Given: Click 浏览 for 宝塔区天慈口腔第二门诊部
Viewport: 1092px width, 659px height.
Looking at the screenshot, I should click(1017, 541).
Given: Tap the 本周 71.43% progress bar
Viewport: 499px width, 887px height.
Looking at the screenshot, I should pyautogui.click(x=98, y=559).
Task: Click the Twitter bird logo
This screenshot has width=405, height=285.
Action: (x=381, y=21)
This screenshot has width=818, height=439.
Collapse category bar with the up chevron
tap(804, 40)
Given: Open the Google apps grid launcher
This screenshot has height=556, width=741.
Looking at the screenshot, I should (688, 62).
#####
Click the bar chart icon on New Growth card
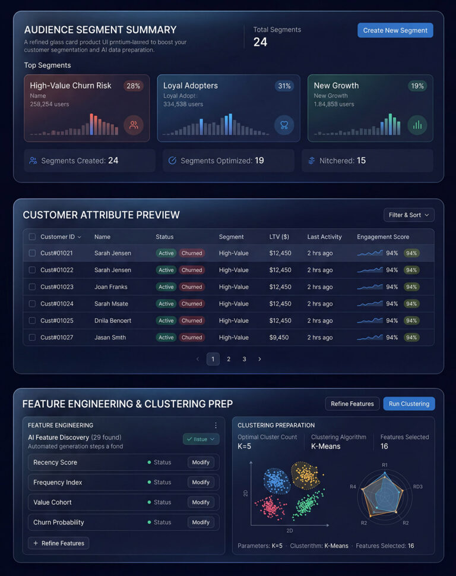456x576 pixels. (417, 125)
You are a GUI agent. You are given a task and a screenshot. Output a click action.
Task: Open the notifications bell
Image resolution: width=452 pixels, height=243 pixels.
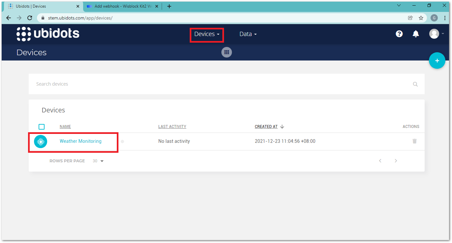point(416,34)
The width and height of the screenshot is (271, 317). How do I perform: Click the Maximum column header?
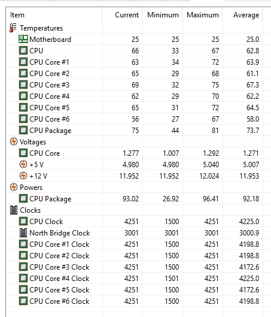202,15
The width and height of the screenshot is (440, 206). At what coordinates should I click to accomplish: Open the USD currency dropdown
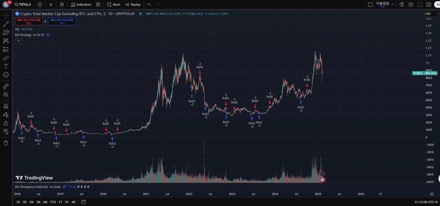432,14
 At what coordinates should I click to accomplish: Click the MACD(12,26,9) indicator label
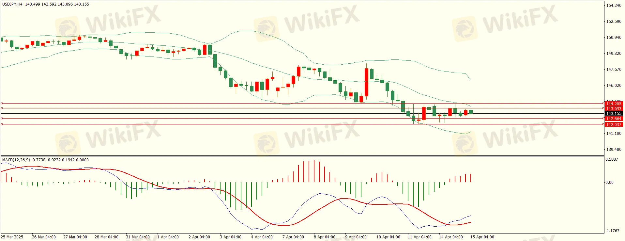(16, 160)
#####
▶ Task details: Since only part of the listing is wanted, copy exactly the lines from the one holding "Given: Click 浏览 for 宝塔区天慈口腔第二门诊部" to the one holding "Task: Click the Twitter bird logo", both included.

▶ Problem solution:
Given: Click 浏览 for 宝塔区天慈口腔第二门诊部
Viewport: 1092px width, 659px height.
Looking at the screenshot, I should click(1017, 541).
Given: Tap the 本周 71.43% progress bar
Viewport: 499px width, 887px height.
Looking at the screenshot, I should pyautogui.click(x=98, y=559).
Task: Click the Twitter bird logo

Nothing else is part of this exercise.